18. Butter is the richest dietary source of dairy trans fats, also called ruminant trans fats, the most common of which are vaccenic acid and conjugated linoleic acid or CLA.
19. A few years ago, butter was considered to be unhealthy, mostly due to the high saturated fat content. However, the public and scientific opinion is slowly shifting in favor of butter consumption.
20. Butter was so precious to the Norsemen that they were buried with large tubs full of the stuff to take with them into the afterlife.
21. By the 12th century, Scandinavian butter was a hot commodity and article of oversee commerce.
22. In Ireland, one of the most common archaeological finds are barrels of butter buried in bogs. Apparently, the butter was stored this way to preserve it and keep it safe from thieves.
23. In California during the 1880s, sub-par butter was being passed off as butter from a well known dairy. To protect their business, the dairy started stamping their butter, trademarking it to combat the counterfeiters.
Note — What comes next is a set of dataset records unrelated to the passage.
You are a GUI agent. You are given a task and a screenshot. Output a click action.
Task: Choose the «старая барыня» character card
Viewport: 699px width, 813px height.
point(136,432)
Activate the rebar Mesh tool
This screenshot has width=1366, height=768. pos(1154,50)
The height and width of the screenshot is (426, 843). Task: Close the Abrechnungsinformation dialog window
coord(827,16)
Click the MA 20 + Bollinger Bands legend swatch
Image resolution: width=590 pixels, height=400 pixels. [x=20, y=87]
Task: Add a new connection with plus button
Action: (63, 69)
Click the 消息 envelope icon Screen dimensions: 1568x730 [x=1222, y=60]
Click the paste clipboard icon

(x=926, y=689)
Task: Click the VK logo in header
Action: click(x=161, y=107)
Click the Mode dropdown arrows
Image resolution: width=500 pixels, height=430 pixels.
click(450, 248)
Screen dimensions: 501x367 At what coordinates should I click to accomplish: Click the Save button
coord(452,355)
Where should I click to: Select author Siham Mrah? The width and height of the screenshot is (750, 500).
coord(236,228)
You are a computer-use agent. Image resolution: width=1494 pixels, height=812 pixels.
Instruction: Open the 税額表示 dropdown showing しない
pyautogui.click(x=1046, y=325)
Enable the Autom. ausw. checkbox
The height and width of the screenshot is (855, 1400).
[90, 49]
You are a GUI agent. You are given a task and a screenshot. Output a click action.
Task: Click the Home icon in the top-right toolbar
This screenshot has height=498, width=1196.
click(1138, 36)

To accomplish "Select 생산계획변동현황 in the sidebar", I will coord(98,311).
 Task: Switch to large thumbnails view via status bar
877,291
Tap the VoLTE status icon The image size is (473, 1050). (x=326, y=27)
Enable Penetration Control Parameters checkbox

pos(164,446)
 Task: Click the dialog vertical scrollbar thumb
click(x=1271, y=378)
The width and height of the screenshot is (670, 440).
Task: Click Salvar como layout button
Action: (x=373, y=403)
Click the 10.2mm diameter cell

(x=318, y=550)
24. Leading up to the Elizabethan era, it was a common English practice to present newlyweds with a pot of butter, symbolic of wealth and fertility.
25. In 1902, contestants entered a butter making competition open to all buttermakers, farmers’ wives or daughters, or help in any farm dairy in Canada. The entry fee was 25 cents and the grand prize was $30.
26. In antiquity, butter was used for fuel in lamps as a substitute for oil.
27. The Butter Tower of Rouen Cathedral was erected in the early 16th century when Archbishop Georges d’Amboise authorized the burning of butter instead of oil, which was scarce at the time, during Lent.
28. By the 1860s, butter had become so in demand in France that Emperor Napoleon III offered prize money for an inexpensive substitute to supplement France’s inadequate butter supplies.
29. By 1900, more than half the butter produced in the United States was factory made; Europe followed suit shortly after.